Exaggerated natriuresis during clamping of systemic NO supply in normal man
Résumé
Nitric oxide (NO) may be involved in fluid homeostasis. We hypothesized that increases in NO synthesis contribute to acute, saline-induced natriuresis which, therefore, should be blunted when NO availability is stabilized. Young men were studied during simultaneous infusions of Nω-nitro-L-arginine methyl ester (L-NAME, 750 µg*(kg body weight)-1 bolus and 8.3 µg*kg-1*min-1) and sodium nitroprusside, the latter at a rate preventing the L-NAME from increasing total peripheral resistance ('NO-clamping'). Slow volume expansion (saline, 20 µmol NaCl*kg-1*min-1 for 3 h) was performed with and without concomitant NO-clamping. NO-clamping per se decreased renal plasma flow (RPF, P ~0.02) and tended to decrease arterial blood pressure (MABP). Volume expansion markedly decreased the plasma levels of renin, angiotensin II (AngII), and aldosterone (all P <0.001), while MABP (oscillometry), heart rate, cardiac output (impedance cardiography), RPF (by p-aminohippurate), glomerular filtration rate (GFR by 51Cr-ethylenediaminetetraacetate), plasma [Na+] and [K+] remained constant. Volume expansion increased sodium excretion (P <0.02) at constant filtered load; however, more so during NO-clamping than during control (+184% vs. 52%, P <0.0001). Urinary nitrate/nitrite excretion increased during volume expansion; plasma cGMP and plasma vasopressin were unchanged.

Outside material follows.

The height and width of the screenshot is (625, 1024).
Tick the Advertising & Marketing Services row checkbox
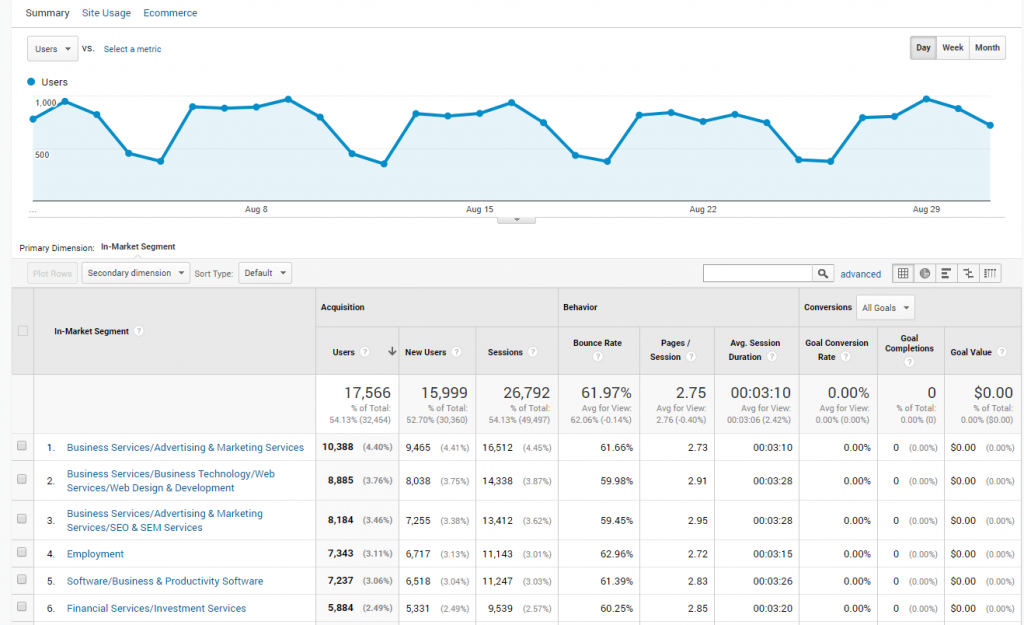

The results demonstrate that NO-clamping augments sodium excretion in response to volume expansion at constant MABP and GFR, reduced RPF, and decreased renin system activity, a response termed hypernatriuresis. The results indicate that mediator(s) other than MABP, RPF, GFR, and renin system activity contribute significantly to the homeostatic response to saline loading, but the specific mechanisms of the hypernatriuresis remain obscure.